The Importance of Being Earnest review: Stephen Fry and Olly Alexander do Wilde proud

The Importance of Being Earnest review and star rating: ★★★★★

Oscar Wilde’s pointedly ridiculous comedy of manners about two men who conspire to both be called Earnest in order to win the affections of two different women is fairly hard to modernise. That’s because of the language, obviously, but also because, by and large, people want to see the Earnest in their mind’s eye: the Earnest with opulent, heavy set Edwardian drawing rooms full of fancily dressed people fannying around. Max Webster’s vivid new production has a go anyway: finding new life in a masterly adaptation that’ll please traditionalists too.

Of course the freshness doesn’t come from textual renovations. Twice the cast breaks from the story to perform little ditties dressed as daisies and an assortment of other flowers. Imagine Stephen Fry wearing an iridescent leaf five times his girth and doing the Jarvis Cocker dance move from the Something Changed video and you’ll have an idea. It’s strange and pointless, but then again, Wilde’s play is famously about nothing in particular – early critics hated that it was basically just a folly – so the playwright could feasibly have been delighted. 

The Importance of Being Earnest: Stephen Fry and Olly Alexander slay

Also heading the billing is Years & Years singer Olly Alexander, who is adorably effete as leading man Algernon Moncrieff, sustaining an adorable playfulness in every fourth-wall breaking exchange. He tinkers James Blunt’s You’re Beautiful on the piano and makes knowing references to LGBTQ pub Royal Vauxhall Tavern, casting the audience a cheeky smile. He can do the more serious bits too, in case you were wondering if this was pointless star casting. Moncrieff goes after Jessica Whitehurst’s young and naive country-dwelling Cecily, while Nathan Stewart-Jarrett’s Jack Worthing pursues Kitty Hawthorn’s opinionated Gwendolen, who lives in the city. 

Wilde’s piece, while ostensibly frivolous, was actually a biting satire about the closed-mindedness of the day and the weight of social expectation imbued upon suitors. The antagonist is Lady Bracknell, an overbearing class snob and mother to Gwendolen, who gets the play’s most famously quoted lines, including the disgusted pronouncement of “A handbaaaaag!” Gender-flipping the role is hardly new. David Suchet did it in 2015 and drag queen Betty Bourne in 1995, but Fry is obviously perfect: you hardly need to be there to imagine him delivering such bits as “To lose one parent, Mr. Worthing, may be regarded as a misfortune; to lose both looks like carelessness.”

[Lines of data]
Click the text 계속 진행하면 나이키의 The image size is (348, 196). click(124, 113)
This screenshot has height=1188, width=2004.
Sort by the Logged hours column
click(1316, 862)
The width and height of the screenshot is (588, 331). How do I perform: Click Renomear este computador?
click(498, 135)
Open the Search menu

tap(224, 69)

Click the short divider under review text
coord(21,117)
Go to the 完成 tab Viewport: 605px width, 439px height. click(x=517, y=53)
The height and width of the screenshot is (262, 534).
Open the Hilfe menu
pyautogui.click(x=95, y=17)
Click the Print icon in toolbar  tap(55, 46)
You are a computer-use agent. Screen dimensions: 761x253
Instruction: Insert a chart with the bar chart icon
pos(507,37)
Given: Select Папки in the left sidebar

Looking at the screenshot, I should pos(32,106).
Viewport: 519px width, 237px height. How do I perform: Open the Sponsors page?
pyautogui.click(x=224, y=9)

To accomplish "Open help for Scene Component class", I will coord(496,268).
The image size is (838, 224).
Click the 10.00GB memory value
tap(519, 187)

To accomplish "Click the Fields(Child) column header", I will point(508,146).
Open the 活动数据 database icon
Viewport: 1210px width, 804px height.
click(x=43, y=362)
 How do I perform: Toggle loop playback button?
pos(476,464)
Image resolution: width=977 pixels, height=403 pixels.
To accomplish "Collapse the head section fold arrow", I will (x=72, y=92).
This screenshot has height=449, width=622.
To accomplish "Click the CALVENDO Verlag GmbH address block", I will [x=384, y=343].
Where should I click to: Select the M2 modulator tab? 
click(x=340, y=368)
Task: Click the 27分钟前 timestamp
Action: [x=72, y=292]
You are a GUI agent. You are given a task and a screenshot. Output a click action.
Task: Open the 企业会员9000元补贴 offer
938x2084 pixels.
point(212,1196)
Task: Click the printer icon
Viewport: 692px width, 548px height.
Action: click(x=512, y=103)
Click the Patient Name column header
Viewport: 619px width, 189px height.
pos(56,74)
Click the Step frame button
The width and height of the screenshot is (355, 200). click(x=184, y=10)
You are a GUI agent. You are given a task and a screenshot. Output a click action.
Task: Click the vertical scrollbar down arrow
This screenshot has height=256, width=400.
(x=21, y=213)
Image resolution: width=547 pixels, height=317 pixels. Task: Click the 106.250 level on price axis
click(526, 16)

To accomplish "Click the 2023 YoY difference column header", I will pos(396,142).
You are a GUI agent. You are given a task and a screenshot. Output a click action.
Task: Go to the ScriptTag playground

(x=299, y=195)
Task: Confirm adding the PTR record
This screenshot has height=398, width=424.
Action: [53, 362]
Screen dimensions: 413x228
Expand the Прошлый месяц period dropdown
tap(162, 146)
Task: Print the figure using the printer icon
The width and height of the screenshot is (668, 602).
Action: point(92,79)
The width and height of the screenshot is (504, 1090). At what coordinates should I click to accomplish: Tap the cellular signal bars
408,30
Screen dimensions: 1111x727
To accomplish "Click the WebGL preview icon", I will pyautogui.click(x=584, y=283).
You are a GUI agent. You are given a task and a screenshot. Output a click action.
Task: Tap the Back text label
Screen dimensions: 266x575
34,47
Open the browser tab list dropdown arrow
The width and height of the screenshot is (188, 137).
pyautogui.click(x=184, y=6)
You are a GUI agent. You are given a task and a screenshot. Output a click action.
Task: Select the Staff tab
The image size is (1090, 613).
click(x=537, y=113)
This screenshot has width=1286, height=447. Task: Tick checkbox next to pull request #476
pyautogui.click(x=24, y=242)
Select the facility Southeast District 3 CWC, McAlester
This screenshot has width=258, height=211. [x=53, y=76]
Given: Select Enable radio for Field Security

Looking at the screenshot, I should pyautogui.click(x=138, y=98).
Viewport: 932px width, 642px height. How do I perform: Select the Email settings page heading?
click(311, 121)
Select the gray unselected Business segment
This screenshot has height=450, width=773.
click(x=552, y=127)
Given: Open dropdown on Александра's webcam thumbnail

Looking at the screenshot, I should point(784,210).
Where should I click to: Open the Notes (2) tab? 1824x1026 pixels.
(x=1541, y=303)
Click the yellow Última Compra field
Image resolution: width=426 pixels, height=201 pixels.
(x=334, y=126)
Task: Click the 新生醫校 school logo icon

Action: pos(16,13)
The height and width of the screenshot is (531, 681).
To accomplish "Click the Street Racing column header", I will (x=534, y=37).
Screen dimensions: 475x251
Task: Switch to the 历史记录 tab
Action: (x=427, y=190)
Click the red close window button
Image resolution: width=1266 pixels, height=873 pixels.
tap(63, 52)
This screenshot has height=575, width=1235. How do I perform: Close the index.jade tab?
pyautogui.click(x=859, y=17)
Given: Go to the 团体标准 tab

# Tasks to carry out:
1. In the review, rewrite the passage from "Of course the" to "have been delighted.", putting "tulips" wherever "daisies" appears.
2. Summarize the review in two sentences.

# Solved tasks:
1.
Of course the freshness doesn’t come from textual renovations. Twice the cast breaks from the story to perform little ditties dressed as tulips and an assortment of other flowers. Imagine Stephen Fry wearing an iridescent leaf five times his girth and doing the Jarvis Cocker dance move from the Something Changed video and you’ll have an idea. It’s strange and pointless, but then again, Wilde’s play is famously about nothing in particular – early critics hated that it was basically just a folly – so the playwright could feasibly have been delighted.

2. Max Webster's vivid new production of Oscar Wilde's comedy about two men who both want to be called Earnest finds new life in the play while still pleasing traditionalists, with Olly Alexander adorably effete and playful as Algernon Moncrieff. Stephen Fry takes on Lady Bracknell, a role that has been gender-flipped before, and the review calls him obviously perfect for it.